Basics of Medicare Consolidated Billing for SNFs


Need for Consolidated Billing for SNFs

Prior to the Balanced Budget Act of 1997 (BBA), a Skilled Nursing Facility (SNF) could elect to furnish services to a resident in a covered Part A stay, either, directly using its own resources; through the SNF's transfer agreement hospital; or under arrangements with an independent therapist (for physical, occupational, and speech therapy services). In each of these circumstances, the SNF billed Medicare Part A for the services.

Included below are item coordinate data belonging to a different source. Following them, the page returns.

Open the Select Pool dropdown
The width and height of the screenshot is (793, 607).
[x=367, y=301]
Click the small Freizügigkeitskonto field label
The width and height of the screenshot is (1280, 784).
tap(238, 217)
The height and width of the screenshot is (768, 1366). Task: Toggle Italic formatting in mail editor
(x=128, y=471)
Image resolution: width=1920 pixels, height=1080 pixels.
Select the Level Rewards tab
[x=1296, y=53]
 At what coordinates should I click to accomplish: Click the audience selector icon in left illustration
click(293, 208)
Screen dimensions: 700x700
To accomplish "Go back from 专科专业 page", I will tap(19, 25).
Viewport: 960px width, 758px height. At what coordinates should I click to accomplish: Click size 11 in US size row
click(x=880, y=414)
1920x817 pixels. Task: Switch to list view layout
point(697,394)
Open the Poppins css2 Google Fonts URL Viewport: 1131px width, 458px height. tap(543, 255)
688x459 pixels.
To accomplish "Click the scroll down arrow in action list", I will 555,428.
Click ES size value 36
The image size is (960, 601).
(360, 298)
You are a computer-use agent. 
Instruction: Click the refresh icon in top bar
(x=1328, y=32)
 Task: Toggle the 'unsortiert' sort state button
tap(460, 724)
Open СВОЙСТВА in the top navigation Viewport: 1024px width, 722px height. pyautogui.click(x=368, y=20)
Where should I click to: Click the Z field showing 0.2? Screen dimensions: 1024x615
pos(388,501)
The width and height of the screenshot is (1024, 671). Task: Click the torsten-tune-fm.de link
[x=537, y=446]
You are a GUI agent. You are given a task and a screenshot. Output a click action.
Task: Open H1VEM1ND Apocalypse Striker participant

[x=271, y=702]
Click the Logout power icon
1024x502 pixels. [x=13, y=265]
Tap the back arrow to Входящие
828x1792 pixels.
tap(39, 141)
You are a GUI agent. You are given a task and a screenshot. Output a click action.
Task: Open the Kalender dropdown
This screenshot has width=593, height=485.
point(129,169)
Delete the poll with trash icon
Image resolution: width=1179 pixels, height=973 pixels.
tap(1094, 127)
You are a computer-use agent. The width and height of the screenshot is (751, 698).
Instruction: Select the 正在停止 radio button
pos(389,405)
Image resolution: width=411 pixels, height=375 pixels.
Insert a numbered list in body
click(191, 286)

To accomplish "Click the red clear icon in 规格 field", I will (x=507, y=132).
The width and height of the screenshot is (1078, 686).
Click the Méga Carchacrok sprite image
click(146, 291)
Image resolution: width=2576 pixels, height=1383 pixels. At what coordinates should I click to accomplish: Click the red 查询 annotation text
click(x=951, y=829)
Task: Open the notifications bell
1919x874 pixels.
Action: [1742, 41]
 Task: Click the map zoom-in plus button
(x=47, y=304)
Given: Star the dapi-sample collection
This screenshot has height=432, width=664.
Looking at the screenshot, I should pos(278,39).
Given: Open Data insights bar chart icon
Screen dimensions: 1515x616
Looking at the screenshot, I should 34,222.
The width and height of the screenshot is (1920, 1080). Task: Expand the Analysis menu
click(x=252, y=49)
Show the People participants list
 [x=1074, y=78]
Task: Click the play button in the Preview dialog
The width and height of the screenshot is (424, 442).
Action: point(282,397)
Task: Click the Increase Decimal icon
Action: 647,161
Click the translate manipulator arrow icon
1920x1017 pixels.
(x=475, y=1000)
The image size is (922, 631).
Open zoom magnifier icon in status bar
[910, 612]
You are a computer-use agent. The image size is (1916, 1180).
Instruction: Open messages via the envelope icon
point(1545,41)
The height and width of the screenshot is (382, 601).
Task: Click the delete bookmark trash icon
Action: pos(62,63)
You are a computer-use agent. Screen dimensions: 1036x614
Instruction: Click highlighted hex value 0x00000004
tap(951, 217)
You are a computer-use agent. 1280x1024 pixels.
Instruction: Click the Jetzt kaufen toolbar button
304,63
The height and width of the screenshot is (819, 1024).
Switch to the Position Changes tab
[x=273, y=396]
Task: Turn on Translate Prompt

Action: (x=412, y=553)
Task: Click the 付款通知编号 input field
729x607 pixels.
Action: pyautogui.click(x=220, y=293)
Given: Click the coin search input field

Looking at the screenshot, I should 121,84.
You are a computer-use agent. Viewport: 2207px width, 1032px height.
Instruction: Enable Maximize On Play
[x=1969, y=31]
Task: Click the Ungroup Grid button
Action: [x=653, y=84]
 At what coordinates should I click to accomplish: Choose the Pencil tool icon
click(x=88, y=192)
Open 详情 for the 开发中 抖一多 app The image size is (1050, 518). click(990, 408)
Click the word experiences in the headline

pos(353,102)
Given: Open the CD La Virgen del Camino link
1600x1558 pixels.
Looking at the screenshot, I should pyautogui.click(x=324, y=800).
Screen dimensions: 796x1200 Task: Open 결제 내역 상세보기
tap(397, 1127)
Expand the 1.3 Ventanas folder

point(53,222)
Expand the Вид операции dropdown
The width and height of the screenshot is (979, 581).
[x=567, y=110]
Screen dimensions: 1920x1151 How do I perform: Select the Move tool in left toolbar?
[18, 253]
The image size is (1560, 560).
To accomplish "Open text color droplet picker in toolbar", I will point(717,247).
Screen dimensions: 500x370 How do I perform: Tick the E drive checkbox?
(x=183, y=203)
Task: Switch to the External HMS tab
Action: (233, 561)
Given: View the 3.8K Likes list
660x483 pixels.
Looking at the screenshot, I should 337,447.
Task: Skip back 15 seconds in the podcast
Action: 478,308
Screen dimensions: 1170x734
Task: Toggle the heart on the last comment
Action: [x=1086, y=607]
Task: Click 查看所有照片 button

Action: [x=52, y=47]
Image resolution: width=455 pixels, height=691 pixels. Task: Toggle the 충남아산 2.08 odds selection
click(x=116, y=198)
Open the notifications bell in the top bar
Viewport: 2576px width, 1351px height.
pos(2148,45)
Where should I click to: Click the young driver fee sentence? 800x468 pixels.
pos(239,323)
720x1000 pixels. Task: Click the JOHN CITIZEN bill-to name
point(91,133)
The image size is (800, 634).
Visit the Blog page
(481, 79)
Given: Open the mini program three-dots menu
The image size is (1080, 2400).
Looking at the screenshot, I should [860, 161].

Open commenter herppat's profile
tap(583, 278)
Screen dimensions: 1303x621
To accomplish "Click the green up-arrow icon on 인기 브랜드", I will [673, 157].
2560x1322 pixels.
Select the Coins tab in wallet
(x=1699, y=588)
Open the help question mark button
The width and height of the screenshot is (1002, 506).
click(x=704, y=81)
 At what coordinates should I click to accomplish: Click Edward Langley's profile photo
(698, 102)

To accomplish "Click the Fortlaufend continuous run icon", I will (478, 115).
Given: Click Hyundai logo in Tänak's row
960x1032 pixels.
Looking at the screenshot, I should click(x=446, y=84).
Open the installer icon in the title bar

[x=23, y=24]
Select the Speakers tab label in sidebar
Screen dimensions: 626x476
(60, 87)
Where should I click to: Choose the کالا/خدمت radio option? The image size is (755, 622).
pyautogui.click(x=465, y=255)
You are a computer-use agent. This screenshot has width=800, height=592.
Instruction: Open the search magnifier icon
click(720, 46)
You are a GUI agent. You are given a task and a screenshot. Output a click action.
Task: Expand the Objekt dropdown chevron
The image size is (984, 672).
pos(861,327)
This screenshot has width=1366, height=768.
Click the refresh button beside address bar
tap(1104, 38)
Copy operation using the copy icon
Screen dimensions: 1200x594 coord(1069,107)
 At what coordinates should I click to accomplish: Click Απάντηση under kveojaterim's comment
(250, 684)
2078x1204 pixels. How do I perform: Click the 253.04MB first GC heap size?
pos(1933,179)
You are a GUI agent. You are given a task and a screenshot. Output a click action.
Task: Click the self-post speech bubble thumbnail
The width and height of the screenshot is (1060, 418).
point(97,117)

However, the SNF also had the further option of ‘unbundling’ a service altogether; that is, the SNF could permit an outside supplier to furnish the service directly to the resident, and the outside supplier would submit a bill to Medicare Part B, without any involvement of the SNF itself.

This practice created several problems, including the following:

  • Potential for duplicate (Parts A/B) billing if both the SNF and outside supplier billed;
  • An increased out-of-pocket liability incurred by the beneficiary for the Part B deductible and coinsurance even if only the supplier billed; and
  • A dispersal of responsibility for resident care among various outside suppliers adversely affected quality (coordination of care) and program integrity

Then Balanced Budget Act of 1997 (BBA), was enacted, containing a Consolidated Billing (CB) requirement for SNFs. Under the CB requirement, an SNF itself must submit all Medicare claims for the services that its residents receive. Conceptually, SNF CB resembles the bundling requirement for inpatient hospital services that's been in effect since the early 1980s, assigning to the facility itself the Medicare billing responsibility for virtually the entire package of services that a facility resident receives, except for certain services that are specifically excluded.